| SUPPLIED RECORDS |
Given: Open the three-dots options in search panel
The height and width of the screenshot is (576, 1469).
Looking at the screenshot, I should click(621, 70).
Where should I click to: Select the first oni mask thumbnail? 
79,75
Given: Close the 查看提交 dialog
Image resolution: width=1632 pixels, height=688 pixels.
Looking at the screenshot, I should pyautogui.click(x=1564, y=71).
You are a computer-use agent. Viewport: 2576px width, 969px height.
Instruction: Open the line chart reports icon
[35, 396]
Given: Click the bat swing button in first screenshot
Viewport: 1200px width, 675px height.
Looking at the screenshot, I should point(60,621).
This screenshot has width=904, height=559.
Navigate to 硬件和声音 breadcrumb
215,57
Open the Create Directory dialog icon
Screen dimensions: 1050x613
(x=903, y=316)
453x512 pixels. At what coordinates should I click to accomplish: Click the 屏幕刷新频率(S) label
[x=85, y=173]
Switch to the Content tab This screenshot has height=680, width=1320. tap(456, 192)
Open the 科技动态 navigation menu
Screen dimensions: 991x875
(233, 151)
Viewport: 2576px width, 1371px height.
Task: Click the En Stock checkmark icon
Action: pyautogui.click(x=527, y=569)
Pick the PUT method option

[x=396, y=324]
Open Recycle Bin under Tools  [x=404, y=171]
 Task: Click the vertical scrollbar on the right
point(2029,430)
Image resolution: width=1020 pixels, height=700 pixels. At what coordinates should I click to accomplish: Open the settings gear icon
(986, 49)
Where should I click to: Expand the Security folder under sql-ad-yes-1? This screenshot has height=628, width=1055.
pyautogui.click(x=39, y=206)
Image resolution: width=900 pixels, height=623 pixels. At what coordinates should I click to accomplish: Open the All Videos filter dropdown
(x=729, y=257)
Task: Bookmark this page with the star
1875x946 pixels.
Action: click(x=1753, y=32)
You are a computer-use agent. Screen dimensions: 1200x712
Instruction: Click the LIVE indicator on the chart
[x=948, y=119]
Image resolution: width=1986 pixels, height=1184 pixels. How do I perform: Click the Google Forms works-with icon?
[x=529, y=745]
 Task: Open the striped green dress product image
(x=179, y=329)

| GIVEN REQUEST |
Rewrite everything from the line containing "Task: Bookmark this page with the star" down to the end of the listing, putting "Goal" in place of "Task" and keeping all else the same.

| RESPONSE FOR THIS EXERCISE |
Goal: Bookmark this page with the star
1875x946 pixels.
Action: click(x=1753, y=32)
You are a computer-use agent. Screen dimensions: 1200x712
Instruction: Click the LIVE indicator on the chart
[x=948, y=119]
Image resolution: width=1986 pixels, height=1184 pixels. How do I perform: Click the Google Forms works-with icon?
[x=529, y=745]
 Goal: Open the striped green dress product image
(x=179, y=329)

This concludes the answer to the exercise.